Cinema Studio works best for calm, smooth scenes without complex dynamics.

Artwork and Reference Risks

One important issue came up with artwork generation. In one scene, the character is sitting at an exhibition, and I wanted to check whether the AI would generate something too close to real artists’ work.

The issue turned out to be more serious than expected. In some cases, it reproduced artworks almost one-to-one, effectively pulling visual references from the internet. In the final version, I replaced those images with randomly generated artwork in Photoshop to avoid direct similarities.

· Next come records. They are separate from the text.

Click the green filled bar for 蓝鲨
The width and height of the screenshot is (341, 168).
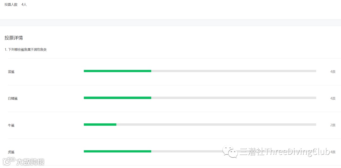pos(117,71)
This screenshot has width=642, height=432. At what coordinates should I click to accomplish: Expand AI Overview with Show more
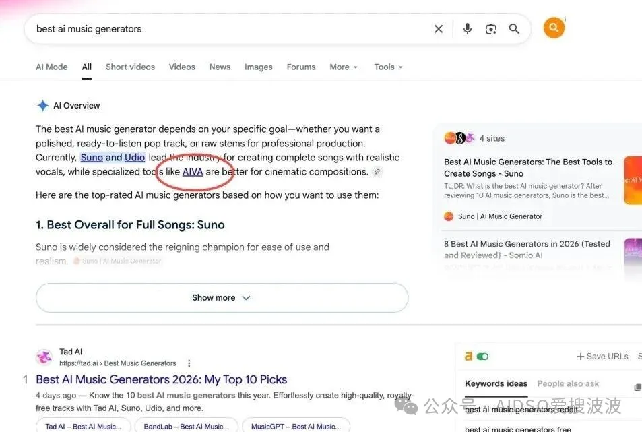point(222,298)
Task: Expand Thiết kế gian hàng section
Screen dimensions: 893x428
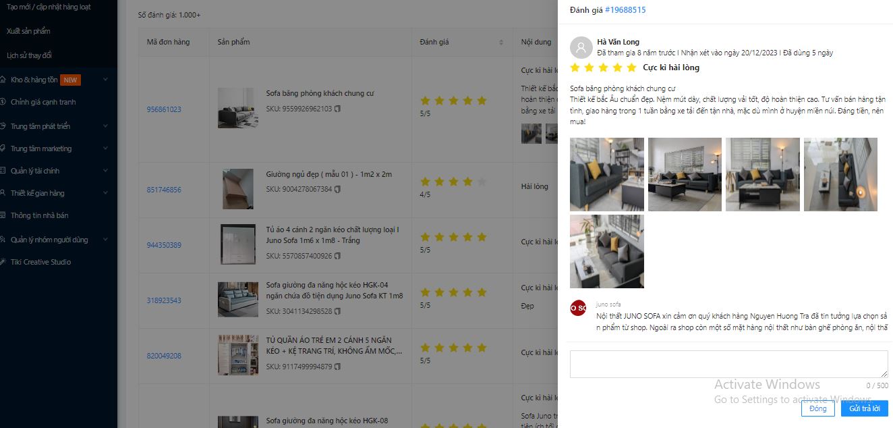Action: (x=105, y=193)
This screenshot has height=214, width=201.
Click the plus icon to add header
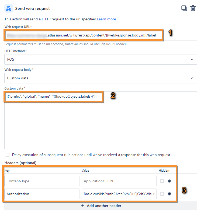coord(83,206)
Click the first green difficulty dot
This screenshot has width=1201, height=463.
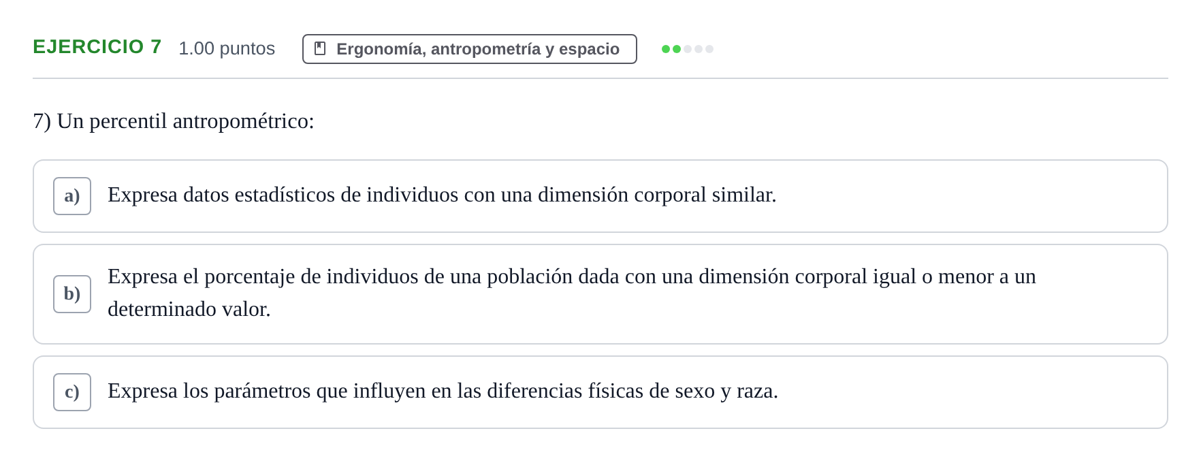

If you plan to use AI-generated visuals commercially, this is definitely something to double-check.

Music, Sound, and Voice

Music was generated using Suno. There’s an important licensing detail here: for commercial use, you must have an active paid subscription at the moment the track is generated. The actual risk might be low, but I prefer not to test it.

It took about four attempts to get a usable music track. Prompts were again written with ChatGPT. If the generated prompt is too long to fit, asking for a shorter version usually solves the problem.

Sound effects and voice were generated with ElevenLabs.

ElevenLabs has released their new third-generation model. Below, I’ll let you compare two audio tracks — the same text, the same voice. One was generated using version two, and the other using version three.

V2

V3

One interesting observation: long, detailed prompts work worse for sound effects than short descriptions written in plain language. The biggest advantage is not having to dig through large libraries — you generate, download, and use the result immediately.

Example of long prompt:

subtle distant fire ambience,
very quiet crackling,
warm low-frequency sound,
no sharp pops,
no echo,
no wind,
ancient interior atmosphere,
cinematic, minimal, restrained,
background ambience only

Short prompt:

I also tested the new third voice model. The difference compared to earlier versions is very noticeable: the voice sounds significantly more natural and alive, even with the same script.

Final Thoughts

This project once again confirmed a simple idea: AI is not about pressing a button and getting a finished result. It’s a process of constant experimentation. Most resources are spent not on final output, but on searching for the right result.

At this stage, Higgsfield feels like one of the most convenient tools for this type of work — thanks to its subscription model, range of algorithms, and active development. Going forward, I plan to explore it further, especially in video workflows and character-based projects.